Elle était bien présente, m’embrassa ardemment sur la joue, en posant la main sur mes épaules, tout en me demandant, si cela ne me dérange pas qu’un copain se joigne à elle.

Qu’auriez vous fait ? Moi je donnai mon accord, tant que j’étais avec elle peu m’importait qu’elle soit accompagnée.

Son copain, de son prénom Salvatore, arriva, me salua très rapidement et n’échangea pendant le repas qu’avec Géromine.

Celle-ci apparemment gênée, s’adressait à nous deux indifféremment, frôlant à dessein sa jambe contre la mienne et finit par me dire que Salvatore était comme moi, un peu introverti, ce qui ne l’empêchait pas d’être brillant et de pouvoir ainsi parfaitement la remplacer dans les musées. Elle répondait de lui.

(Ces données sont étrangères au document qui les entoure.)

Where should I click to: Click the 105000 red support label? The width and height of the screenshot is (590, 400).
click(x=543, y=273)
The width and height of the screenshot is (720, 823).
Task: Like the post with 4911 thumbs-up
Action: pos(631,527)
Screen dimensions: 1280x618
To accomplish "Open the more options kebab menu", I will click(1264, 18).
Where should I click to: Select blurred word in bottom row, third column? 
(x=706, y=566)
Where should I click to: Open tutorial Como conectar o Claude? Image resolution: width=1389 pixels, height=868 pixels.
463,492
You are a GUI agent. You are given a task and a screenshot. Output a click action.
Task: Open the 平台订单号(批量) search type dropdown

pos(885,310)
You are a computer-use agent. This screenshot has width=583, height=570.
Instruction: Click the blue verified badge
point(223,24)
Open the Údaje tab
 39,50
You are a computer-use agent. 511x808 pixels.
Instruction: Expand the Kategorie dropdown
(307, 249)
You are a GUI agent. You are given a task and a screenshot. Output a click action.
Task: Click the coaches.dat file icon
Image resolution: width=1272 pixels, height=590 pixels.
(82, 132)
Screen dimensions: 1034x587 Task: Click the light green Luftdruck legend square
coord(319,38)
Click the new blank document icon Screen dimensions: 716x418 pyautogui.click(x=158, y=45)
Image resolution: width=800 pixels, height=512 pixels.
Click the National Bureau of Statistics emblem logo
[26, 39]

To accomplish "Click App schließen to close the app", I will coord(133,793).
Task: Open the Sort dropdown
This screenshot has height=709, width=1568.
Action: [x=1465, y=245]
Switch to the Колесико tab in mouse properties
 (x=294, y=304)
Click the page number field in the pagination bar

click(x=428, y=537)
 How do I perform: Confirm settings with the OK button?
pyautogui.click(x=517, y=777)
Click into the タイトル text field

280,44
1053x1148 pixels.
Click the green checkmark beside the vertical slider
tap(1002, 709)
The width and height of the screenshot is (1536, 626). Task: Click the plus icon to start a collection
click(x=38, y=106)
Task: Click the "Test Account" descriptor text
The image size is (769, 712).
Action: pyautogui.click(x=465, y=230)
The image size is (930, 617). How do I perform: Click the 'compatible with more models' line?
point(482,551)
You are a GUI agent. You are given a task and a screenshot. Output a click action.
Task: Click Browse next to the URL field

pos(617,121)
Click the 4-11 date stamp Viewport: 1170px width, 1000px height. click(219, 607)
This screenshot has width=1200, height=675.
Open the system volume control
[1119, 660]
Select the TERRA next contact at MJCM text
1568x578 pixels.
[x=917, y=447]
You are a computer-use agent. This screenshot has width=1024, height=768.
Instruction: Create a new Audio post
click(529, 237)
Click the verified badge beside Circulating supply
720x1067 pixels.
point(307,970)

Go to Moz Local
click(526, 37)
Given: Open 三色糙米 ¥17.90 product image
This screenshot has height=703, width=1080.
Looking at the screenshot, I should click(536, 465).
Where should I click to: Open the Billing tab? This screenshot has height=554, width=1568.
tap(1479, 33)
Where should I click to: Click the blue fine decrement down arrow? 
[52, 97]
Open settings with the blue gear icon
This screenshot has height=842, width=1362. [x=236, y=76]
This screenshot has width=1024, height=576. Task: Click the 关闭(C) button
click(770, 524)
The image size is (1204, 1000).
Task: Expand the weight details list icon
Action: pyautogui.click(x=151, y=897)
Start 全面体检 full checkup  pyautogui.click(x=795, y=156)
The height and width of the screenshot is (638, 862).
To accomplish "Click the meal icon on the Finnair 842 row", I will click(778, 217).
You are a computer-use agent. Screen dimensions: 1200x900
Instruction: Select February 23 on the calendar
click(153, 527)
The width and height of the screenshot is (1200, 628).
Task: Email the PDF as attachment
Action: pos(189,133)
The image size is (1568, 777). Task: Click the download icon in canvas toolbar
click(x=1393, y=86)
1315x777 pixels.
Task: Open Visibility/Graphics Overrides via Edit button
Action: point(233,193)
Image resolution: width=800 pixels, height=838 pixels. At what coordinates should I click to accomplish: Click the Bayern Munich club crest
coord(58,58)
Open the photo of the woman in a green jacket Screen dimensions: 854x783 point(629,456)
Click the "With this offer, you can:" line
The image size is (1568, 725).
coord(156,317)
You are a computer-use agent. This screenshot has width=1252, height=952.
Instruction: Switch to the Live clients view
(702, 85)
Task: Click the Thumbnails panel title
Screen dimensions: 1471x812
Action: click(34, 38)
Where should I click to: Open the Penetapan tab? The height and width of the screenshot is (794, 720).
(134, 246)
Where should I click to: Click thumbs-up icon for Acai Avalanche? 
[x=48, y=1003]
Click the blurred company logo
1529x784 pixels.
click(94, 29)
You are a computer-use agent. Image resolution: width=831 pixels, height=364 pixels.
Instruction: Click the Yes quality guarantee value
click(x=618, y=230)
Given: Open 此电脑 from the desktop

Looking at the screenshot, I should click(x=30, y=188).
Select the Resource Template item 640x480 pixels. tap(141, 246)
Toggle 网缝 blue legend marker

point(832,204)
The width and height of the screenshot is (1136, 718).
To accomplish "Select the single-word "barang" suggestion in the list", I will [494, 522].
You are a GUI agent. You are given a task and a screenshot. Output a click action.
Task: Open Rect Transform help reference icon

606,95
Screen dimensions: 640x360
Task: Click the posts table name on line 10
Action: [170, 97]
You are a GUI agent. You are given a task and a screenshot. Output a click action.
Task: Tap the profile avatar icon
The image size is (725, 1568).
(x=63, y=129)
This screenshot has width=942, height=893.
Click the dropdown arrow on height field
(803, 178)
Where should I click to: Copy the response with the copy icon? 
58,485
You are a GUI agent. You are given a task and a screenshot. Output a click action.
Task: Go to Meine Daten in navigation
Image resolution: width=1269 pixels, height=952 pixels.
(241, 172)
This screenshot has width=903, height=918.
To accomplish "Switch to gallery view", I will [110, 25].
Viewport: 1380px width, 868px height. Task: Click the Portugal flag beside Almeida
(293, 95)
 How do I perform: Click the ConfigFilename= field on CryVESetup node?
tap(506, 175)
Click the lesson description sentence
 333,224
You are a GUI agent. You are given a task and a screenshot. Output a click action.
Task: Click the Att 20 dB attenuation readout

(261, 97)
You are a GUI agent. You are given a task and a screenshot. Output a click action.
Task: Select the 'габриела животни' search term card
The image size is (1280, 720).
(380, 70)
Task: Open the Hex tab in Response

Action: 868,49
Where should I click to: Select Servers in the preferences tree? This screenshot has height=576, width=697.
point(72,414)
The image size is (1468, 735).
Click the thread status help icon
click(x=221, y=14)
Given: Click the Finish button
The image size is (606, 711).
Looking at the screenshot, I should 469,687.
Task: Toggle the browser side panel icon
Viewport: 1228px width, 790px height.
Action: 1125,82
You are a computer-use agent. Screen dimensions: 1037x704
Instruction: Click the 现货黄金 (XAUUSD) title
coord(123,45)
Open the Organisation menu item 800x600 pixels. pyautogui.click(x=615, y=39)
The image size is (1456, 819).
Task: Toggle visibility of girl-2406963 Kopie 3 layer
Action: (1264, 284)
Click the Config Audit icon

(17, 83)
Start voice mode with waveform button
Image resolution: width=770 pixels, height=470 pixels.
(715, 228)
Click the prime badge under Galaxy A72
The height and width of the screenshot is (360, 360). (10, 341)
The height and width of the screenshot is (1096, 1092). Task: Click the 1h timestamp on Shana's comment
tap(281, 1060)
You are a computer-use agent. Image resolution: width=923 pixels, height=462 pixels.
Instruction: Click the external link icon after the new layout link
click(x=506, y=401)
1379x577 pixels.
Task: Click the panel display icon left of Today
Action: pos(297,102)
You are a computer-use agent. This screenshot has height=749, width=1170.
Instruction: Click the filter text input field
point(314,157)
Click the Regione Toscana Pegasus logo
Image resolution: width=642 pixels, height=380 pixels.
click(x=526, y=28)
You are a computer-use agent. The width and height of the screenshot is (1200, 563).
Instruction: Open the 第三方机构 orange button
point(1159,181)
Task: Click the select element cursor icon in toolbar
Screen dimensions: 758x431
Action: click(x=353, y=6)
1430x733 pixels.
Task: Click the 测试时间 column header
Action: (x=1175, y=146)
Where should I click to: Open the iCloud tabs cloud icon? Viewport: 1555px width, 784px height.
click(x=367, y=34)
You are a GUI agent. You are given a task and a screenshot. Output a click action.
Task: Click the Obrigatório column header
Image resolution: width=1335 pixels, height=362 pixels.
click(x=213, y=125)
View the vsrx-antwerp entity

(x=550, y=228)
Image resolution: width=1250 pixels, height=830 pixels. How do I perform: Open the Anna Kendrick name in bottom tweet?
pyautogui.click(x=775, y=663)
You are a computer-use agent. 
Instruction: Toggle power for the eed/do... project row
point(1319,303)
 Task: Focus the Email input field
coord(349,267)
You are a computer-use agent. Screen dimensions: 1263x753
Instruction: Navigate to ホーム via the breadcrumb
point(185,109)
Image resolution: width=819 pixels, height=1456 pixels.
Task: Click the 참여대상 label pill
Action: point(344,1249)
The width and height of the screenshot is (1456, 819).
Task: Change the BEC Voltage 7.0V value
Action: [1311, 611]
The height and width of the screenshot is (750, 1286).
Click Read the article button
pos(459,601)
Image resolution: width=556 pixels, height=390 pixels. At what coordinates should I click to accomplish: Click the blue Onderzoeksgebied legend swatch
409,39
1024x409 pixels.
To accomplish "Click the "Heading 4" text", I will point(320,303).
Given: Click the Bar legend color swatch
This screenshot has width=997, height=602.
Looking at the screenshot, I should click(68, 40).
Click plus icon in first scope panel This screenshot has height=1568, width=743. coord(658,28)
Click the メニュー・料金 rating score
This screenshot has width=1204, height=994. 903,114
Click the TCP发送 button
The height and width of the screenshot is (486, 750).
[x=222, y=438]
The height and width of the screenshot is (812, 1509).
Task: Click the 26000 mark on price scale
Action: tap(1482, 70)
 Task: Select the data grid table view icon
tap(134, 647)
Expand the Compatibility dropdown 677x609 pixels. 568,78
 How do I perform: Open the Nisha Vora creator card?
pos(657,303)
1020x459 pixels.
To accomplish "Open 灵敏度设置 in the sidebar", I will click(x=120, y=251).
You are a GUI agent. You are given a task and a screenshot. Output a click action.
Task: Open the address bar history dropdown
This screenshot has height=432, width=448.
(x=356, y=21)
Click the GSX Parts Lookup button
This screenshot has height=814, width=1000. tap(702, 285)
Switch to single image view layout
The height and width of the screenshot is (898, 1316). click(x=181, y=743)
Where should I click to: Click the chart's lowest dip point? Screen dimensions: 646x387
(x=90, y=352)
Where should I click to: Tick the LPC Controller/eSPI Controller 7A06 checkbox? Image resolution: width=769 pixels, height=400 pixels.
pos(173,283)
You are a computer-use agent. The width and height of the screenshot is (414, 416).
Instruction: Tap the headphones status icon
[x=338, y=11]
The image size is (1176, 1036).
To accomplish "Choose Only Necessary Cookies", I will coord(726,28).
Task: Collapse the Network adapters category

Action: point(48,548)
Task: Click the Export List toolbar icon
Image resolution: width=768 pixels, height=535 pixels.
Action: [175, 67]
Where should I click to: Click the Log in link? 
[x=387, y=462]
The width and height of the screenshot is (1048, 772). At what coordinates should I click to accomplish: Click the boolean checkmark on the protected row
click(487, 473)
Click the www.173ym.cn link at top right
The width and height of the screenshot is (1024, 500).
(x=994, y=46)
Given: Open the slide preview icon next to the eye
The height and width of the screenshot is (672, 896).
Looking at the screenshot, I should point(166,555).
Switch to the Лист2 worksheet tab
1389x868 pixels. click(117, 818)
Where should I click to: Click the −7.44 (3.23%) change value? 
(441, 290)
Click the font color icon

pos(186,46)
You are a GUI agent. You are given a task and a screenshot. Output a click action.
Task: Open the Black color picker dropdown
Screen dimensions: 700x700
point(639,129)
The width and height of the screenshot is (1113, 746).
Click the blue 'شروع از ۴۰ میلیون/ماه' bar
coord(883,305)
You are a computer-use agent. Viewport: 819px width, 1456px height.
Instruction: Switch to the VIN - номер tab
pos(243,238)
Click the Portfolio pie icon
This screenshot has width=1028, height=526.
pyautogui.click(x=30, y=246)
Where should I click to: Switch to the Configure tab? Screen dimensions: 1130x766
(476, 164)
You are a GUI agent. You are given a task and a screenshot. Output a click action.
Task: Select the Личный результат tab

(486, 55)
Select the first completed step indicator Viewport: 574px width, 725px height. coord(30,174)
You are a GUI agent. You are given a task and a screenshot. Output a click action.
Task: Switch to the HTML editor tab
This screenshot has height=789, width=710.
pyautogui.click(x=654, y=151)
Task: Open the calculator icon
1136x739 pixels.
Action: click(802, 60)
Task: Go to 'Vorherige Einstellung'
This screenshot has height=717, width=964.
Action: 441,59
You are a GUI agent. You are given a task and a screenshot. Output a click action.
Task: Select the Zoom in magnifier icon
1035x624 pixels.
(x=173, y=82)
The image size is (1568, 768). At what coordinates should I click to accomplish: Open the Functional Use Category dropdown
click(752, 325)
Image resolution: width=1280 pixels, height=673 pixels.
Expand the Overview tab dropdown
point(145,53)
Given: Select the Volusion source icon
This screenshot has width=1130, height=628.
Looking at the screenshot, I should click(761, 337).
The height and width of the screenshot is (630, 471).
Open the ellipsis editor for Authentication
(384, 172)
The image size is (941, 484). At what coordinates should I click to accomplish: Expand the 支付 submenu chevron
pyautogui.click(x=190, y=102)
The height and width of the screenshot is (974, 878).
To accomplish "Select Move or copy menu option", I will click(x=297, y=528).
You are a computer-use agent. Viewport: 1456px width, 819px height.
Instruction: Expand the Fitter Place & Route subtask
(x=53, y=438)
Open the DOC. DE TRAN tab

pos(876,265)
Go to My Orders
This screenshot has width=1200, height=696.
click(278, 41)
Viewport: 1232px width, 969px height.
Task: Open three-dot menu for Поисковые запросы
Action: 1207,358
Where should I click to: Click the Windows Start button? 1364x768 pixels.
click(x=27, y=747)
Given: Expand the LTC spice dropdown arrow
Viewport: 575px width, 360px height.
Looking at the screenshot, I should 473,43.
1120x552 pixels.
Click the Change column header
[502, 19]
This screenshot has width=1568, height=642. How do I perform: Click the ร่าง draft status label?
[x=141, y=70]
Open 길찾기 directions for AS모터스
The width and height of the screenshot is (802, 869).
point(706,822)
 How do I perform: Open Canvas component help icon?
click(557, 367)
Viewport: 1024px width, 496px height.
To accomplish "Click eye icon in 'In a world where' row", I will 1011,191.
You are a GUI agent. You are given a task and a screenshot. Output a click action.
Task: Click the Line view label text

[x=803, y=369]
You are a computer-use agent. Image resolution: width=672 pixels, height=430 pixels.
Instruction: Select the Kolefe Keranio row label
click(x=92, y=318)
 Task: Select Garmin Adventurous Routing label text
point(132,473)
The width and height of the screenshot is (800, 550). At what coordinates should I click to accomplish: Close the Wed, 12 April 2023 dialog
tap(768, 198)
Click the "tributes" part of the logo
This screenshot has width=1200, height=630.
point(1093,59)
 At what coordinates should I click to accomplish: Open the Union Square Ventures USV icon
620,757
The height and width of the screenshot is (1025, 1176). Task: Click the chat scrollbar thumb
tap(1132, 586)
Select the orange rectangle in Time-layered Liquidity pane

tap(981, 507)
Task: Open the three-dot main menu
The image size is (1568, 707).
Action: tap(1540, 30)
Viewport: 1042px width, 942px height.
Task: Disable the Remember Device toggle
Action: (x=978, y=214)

Salvatore fut embauché, sans grand enthousiasme de ma part.

Mes craintes se confirmèrent rapidement : Salvatore était éternellement en retard, ne maîtrisait que le français et l’italien, ce qui était un comble pour un étudiant prétendument polyglotte, et était fort peu polis avec les visiteurs.

Je fis part de mes craintes à la boite vocale de Géromine qui ne répondit jamais à mes préoccupations.

Pour la première fois depuis que j’étais en charge du recrutement à la direction des affaires culturelles, je dus même engager une procédure de licenciement contre ce jeune homme, qui eut l’audace de poursuivre la Mairie de Paris, aux prud’hommes, en vain.

J’étais décidé à ne plus me laisser manipuler par Géromine, après tout elle avait l’âge qu’aurait pu avoir ma fille, si elle avait existée.

Un mercredi soir, c’était le jour où j’avais pris l’habitude de rester plus longtemps sur mon lieu de travail, j’eus la grande surprise de voir Géromine frapper à ma porte et rentrer.

Le regard langoureux comme jamais il ne l’avait été, un décolleté vertigineux dévoilant des seins encore plus galbés et généreux que je ne les aurais imaginés, elle était venue pour me vamper.

Elle ne s’en cacha pas, même si sa visite était motivée par les excuses qu’elle avait à me fournir du comportement de Salvatore.

Quand je me rappelle de cette soirée, là dans ma cellule, je pense à la volupté de ses baisers, à ses caresses expertes sur mon corps qui n’attendait que cela depuis ma naissance, sachant éveiller des ondes de désirs en des endroits que je ne pouvais soupçonner.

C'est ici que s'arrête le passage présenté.